How soft they are, then, when he slides the back of his hand against yours. Touches the small of your back, fingers curving around your waist when he pulls you close. 
The way he sometimes holds your face between his palms. 
You cover them up with the starchy gauze before lifting your chin to catch his gaze once again. 
His eyes are stagnant seas. 
You might think it's tranquillity that keeps the midnight blue surface from succumbing to the pull of the moon, and the tides; but that would be a fallacy. A death sentence. 
There's nothing calm in those depths. Below the thin film sits an endless abyss torn up by currents that carry the same inescapable grasp as the churning hydrology of a waterfall. It'll snatch you the moment you plunge into the blue, ripped through the water until it suctions you into a crevasse. 
But—
You hold his gaze as you lift your chin up, notching it higher until his hand slides down your jaw, palm now resting on the side of your neck. 

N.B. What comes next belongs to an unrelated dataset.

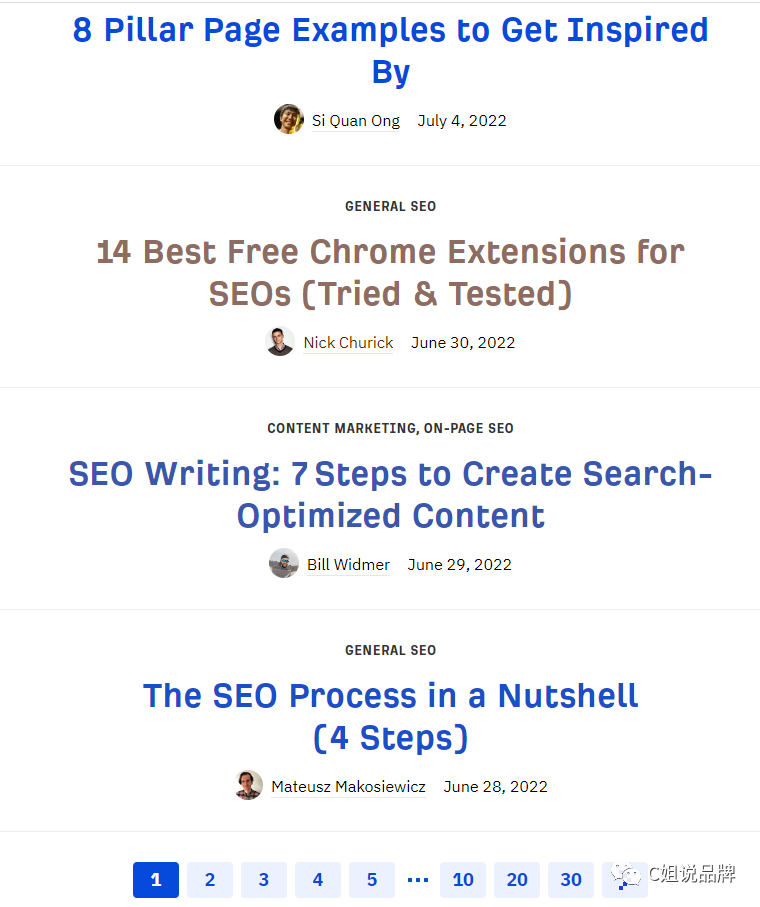The image size is (760, 907).
Task: Click Nick Churick's author avatar
Action: [280, 341]
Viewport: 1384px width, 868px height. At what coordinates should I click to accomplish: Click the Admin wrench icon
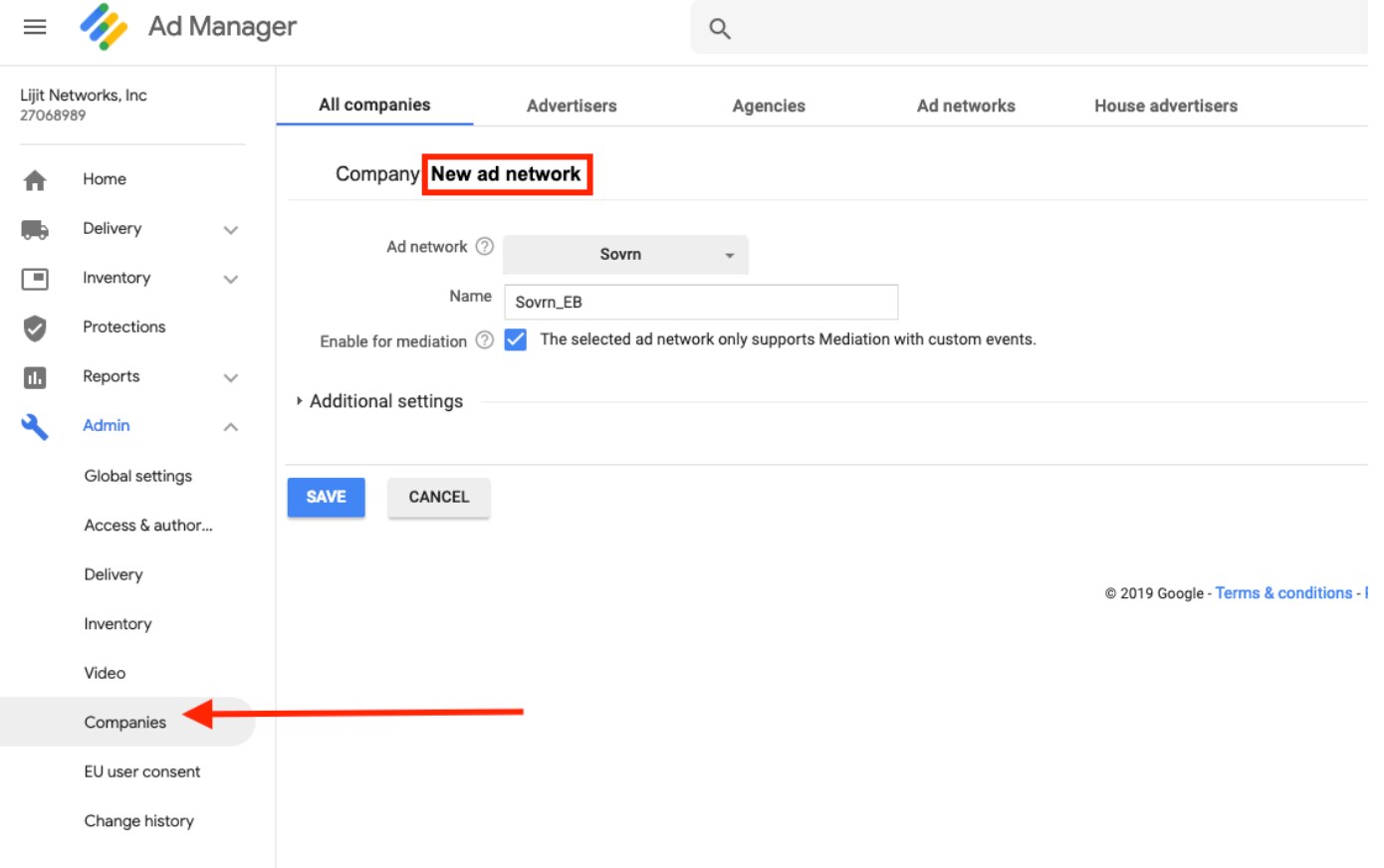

—You've never been afraid of drowning. 
"That's good," you murmur, tilting your head to the side until your neck is cupped in the palm of his hand. Algae blooms in those unfathomable depths when your pulse thuds against his thumb. "'Cause I was kinda thinking it would be nice to get your hands around my neck one of these days."
His hand twitches against your pulse. 
The usual caustic, derisive barbs and brackish quips are bereft from his hidden lips. You might mistake him as unbothered. Uninterested. But you've always been good at scraping off the veneer people tend to wrap themselves in, burrowing under their dermis, and the flash in those murky eyes—widened slightly at your words until it's a pretty polynya: icy white around a puddle of midnight blue—gives him away. 

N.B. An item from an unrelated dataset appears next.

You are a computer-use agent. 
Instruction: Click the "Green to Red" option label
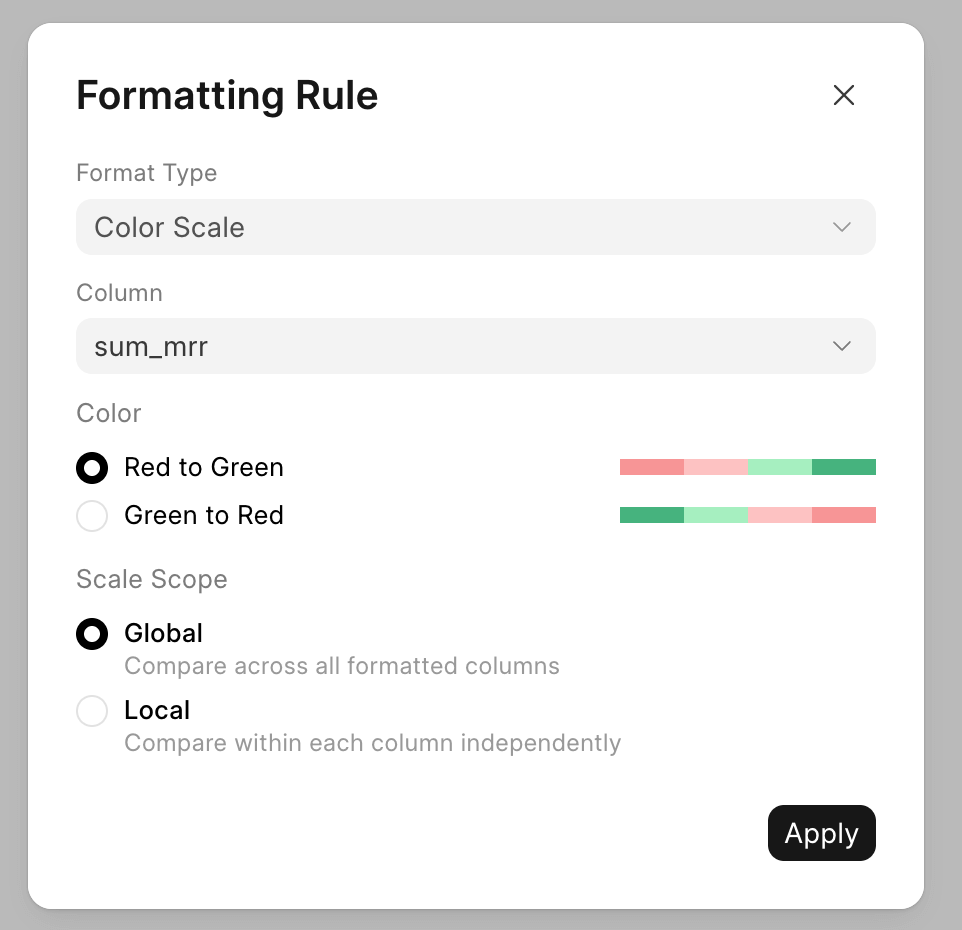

His thumb slides down the column of your neck until it's pressed tight to the little jut of your jugular poking through thin, delicate skin. Ashen lashes flutter when you swallow against the soft press of his fingers; eyes flickering down, liquifying, as he takes in the way your muscles tense in his hand. 
He could close the entirety of his palm around the convex curve of your throat, and—if he really wanted to—his thumb and middle finger might meet in the back, nestled just above your spine. 
There's a heat simmering in your veins, stroked by the flex of his fingers as he mulls over what you're asking him for. The smooth, almost pensive way he brushes his thumb over your neck; an unconscious action, you think, with the way his lids dip, cresting over liquid black. 
His silence doesn't last long. Whatever conclusions he draws in that brief lull are tucked away, hidden from view, when he shifts in the old wicker chair.  
He leans forward a little—enough, you note, to hide the growing bulge in his slacks—and lifts his heavy gaze back to yours. 
"That so, pet?" 
It's rare you ever find Simon speechless, but you've known him long enough to know how to catch him off-guard. 
You swallow when his fingers thread through the loose hair along the curve of your ear, scratching his short nails along the skin of your skull. His thumb presses against the spot below your eye, lower lashes spilling over the tip of his finger when you blink up at him, eyes lidded with the weight of your want. Despite the languid, almost kittenish, way you tilt your chin until it's plinthed into his warm palm, your eyes are razors. Sharpened on the whetstone of your conviction. 
"Yes," you breathe. Your tongue runs across your bottom lip, as if chasing the words from lingering in the seam of your teeth. "That's so, Lt."
His fingers twitch at your words, eyes narrowing into those same contemplative slits as before. Then slowly, deliberately, he drags his hand down to rest once more over your jugular.
—sinker.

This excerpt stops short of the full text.